● **What needs to be done**
Give the data again exactly, without its images.
Start of Block
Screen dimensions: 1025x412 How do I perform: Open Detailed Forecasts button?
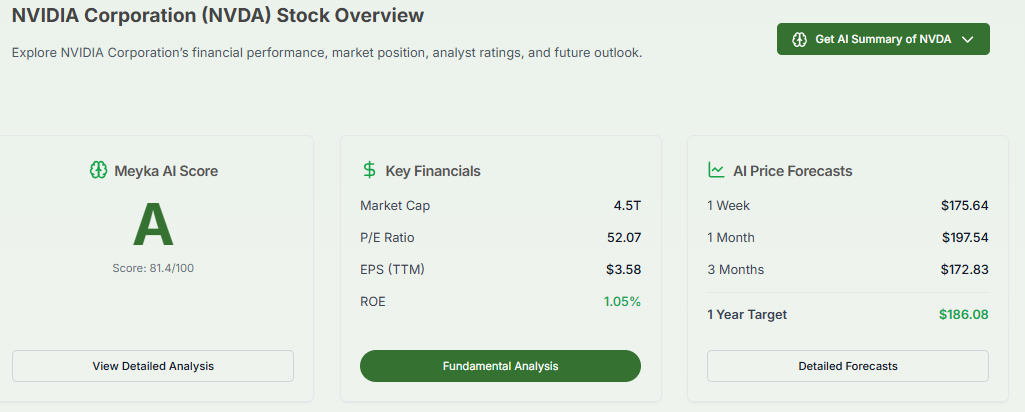pyautogui.click(x=847, y=366)
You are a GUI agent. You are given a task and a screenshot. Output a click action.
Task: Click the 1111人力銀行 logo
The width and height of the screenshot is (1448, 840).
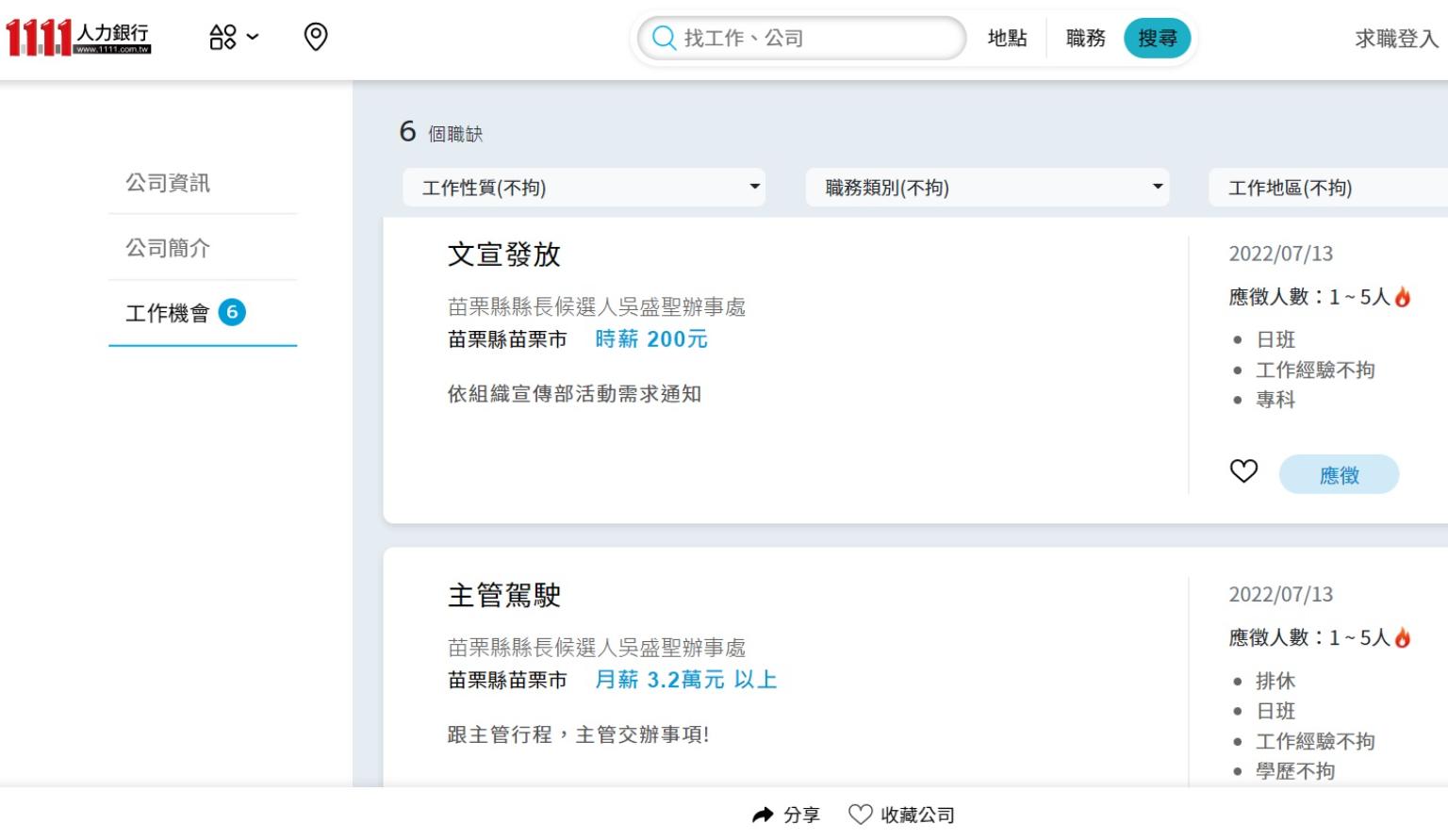(x=78, y=38)
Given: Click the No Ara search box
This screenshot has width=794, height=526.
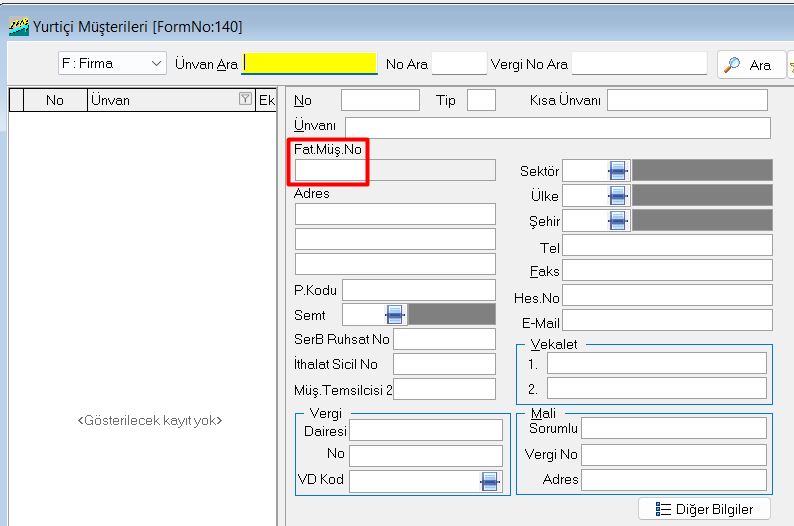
End of Block
● **Completed task**
Screen dimensions: 1025x412 How do I perform: Open Detailed Forecasts button?
pyautogui.click(x=847, y=366)
You are a GUI agent. You are given a task and a screenshot. Output a click action.
Task: Click the 1111人力銀行 logo
The width and height of the screenshot is (1448, 840).
(x=78, y=38)
Given: Click the No Ara search box
This screenshot has width=794, height=526.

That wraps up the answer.